Travancore yellow barb

Scientific classification
- Kingdom: Animalia
- Phylum: Chordata
- Class: Actinopterygii
- Order: Cypriniformes
- Family: Cyprinidae
- Subfamily: Smiliogastrinae
- Genus: Puntius
- Species: P. nelson
- Binomial name: Puntius nelson Plamoottil, 2014^{[predatory publication]}

= Travancore yellow barb =

- Authority: Plamoottil, 2014

Species of fish

The Travancore yellow barb (Puntius nelsoni) is a species of fish in the family Cyprinidae. The species was discovered in 2011, and was subsequently named and described by Mathews Plamoottil from the Baby John Memorial Government College, Chavara, Kollam, Kerala in 2014 in the International Journal of Fauna and Biological Studies. It was collected from the Kallumkala region of Manimala River in Kerala, India (Western Ghats). P. nelsoni is named after Nelson P. Abraham of St. Thomas College, Kozhencherry.

==Distribution==
The Travancore yellow barb has so far only been recorded from the Manimala River which has its origin in Muthavara Hills of the Western Ghats, at 762m (2500 feet) above main sea level. It may also be possible to find the Travancore yellow barb in the Pamba River. The holotype was collected in Kallumkal of the Thiruvalla region, which is the confluence of the Manimala river and the Pamba River.

==Description==
The holotype ZSI/WGRC/IR/23 and 3 paratypes ZSI/ WGRC/ IR/ 2354 were found in the Kallumkal region of Manimala River, near Thiruvalla, in the Pattanamthitta District on 21 August 2011. P. nelsoni can be distinguished from the rest of the species in its genus (Puntius) by the combination of uncommon characteristics such as the smaller snout, the short, feeble maxillaries which do not reach the orbit, nostrils placed halfway between the orbit and snout tip, the deeper head with a wider gape and the wide head. There are five and half scales between lateral line and the dorsal fin, and the lateral line has 25–26 scales with three and half scales between lateral line and ventral fin. The holotype had a total tail to snout length of 91 millimetres. In general, the body shows an elongated, laterally compressed form.

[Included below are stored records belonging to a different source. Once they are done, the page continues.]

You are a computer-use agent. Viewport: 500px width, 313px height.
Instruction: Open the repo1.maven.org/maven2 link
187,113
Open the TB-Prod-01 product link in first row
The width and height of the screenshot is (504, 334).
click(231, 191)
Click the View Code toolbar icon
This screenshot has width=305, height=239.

The body and fins of the Travencore yellow barb are yellow, as in the name. At the summit of occiput, there is a blue-green mark, and there are many fine black dots forming a thin band over the gills. The end of its caudal fin is dusky in color, and the back of its head is a greenish-yellow colour.
==Habitat==
The Travencore yellow barb's habitat shows a substrate which is largely dominated by mud sediments with intermittent patches of bare sand among the mud.